There are several ways of understanding the levirate marriage. Some think it is designed to give the widow a place of respect in the family. In a society where a woman’s only significance is as a wife or a mother, having a child garners this settled position and prevents her from being cast out. Others think the custom may be related to Biblical thinking about the afterlife. Though Sheol, the Bible’s explanation of where dead people “live,” is not a place of reward or punishment, there is a notion that the dead are aware of their descendants and can root for them. Providing the widow with a child provides the dead brother with someone to watch and support from Sheol. This explains Judah’s phrasing of the instruction to Onan (and perhaps Tamar): “Join with your brother’s wife and do your duty by her as a brother-in-law, and provide offspring for your brother.” Another possible reason for the levirate obligation is to dissuade brothers from fratricide—killing a brother to inherit his share of the estate. As hideous as this seems, there have been cultures in which brothers killed brothers for tribal/imperial leadership and possessions. If, however, the dead brother’s share would pass to “his son,” then such a terrible option would be less of a temptation.
We then get to the question of Onan’s sin. What exactly does he do wrong? There are several possibilities—and perhaps this multiplicity of sins is what makes the punishment so severe. First, he refuses to provide his brother with offspring. Second, he refuses to help his sister-in-law gain the status necessary for a respectable life. Third is Onan’s callous disregard for Tamar’s intimate sensibility—making her suffer the humiliation of sex with a man she does not love and then preventing her from using the encounter for pregnancy. Notice the habitual nature of his disrespect. He spills his seed upon the ground “whenever he joined with his brother’s wife.” It is not a single incident, but a regular practice.

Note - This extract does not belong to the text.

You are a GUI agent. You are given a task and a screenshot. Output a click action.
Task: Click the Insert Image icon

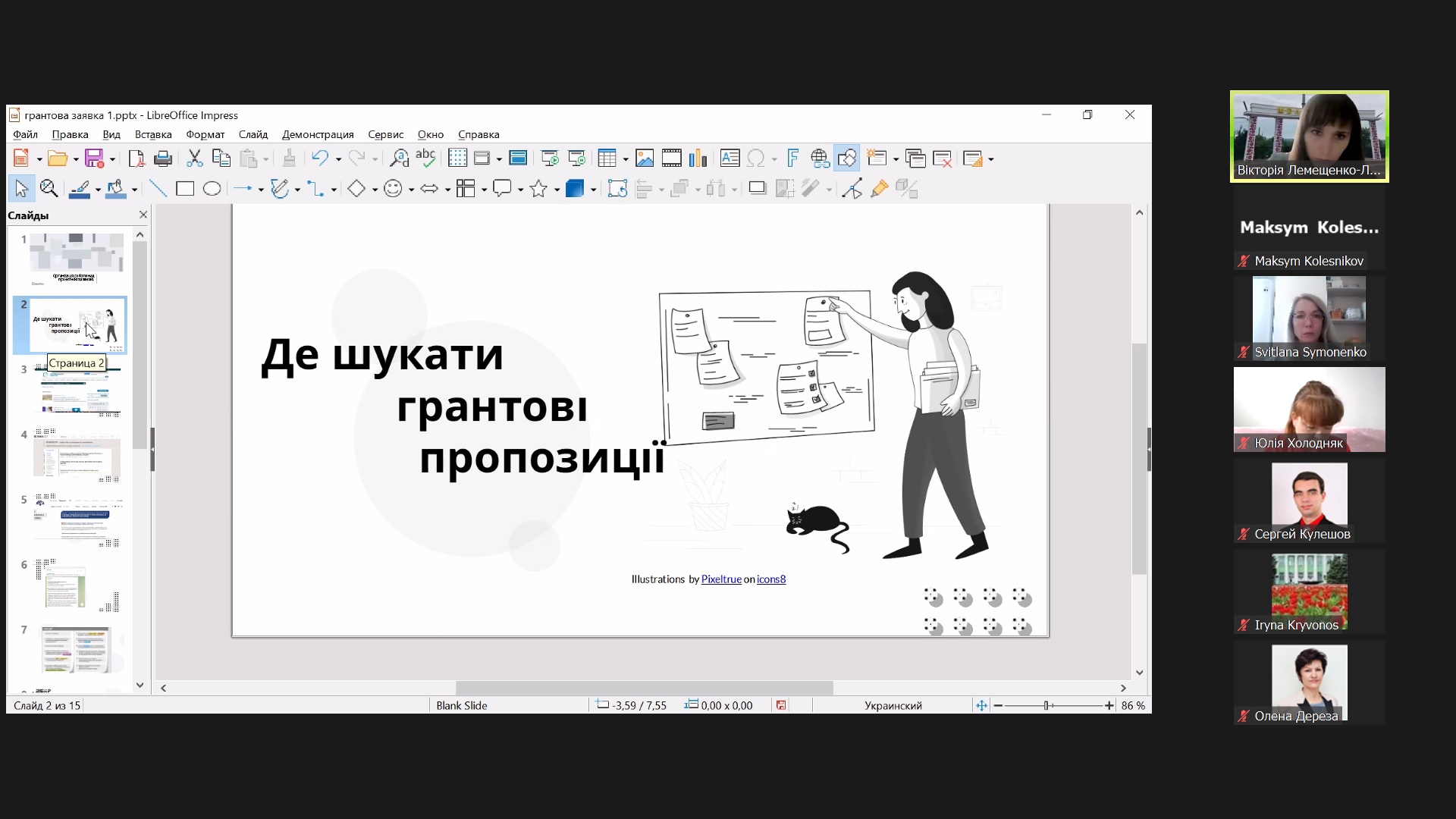645,158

It says in the Talmud that “God counts the tears of women.” Despite the power that men have in Biblical and Talmudic Law, this teaching reminds men that women’s feelings matter—and that part of the religious life is being considerate and respectful to women.

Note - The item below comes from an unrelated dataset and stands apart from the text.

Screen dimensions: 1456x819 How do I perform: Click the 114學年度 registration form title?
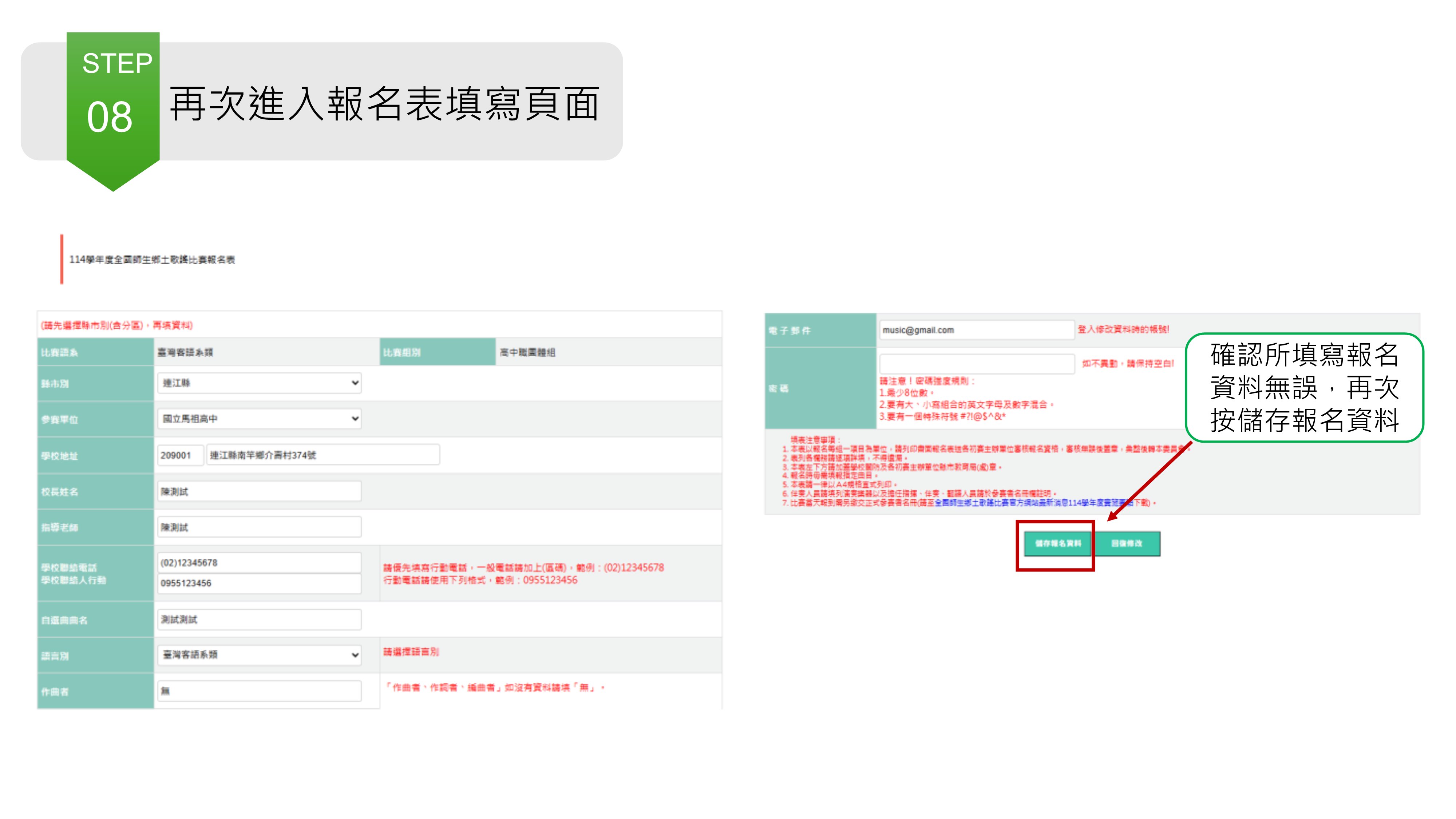(152, 260)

Despite these other offenses, the focus of traditional commentaries has been on the physical “spilling of his seed”—the deposit of semen in any place other than a woman’s reproductive system. Thus traditional religions have used Onan’s terrible punishment to prohibit male masturbation and—in more modern times—barrier method contraception. The Roman Catholic Church has even carried this grave concern to the opposite of contraception and sees in Onan’s sin reason to prohibit in vitro fertilization—or even testing of semen for potency. The problem, as the Church sees it, is in any production of or collection of semen other than its “natural” context.
In Judaism, there is a different judgment. The mitzvah of procreation is deemed more important than the prohibition of “spilling seed,” and thus collection of semen for testing or fertility techniques is allowed. And, the two mitzvot of pikuach nefesh (saving a life) and of sexual gratification (for both wives and husbands) are deemed more important than the prohibition of “spilling seed, and thus Halachah allows barrier contraception when a pregnancy would be deleterious to the wife’s health.
As with all Biblical stories, there are multiple interpretive possibilities, and it is always interesting how different readers in different contexts draw their conclusions.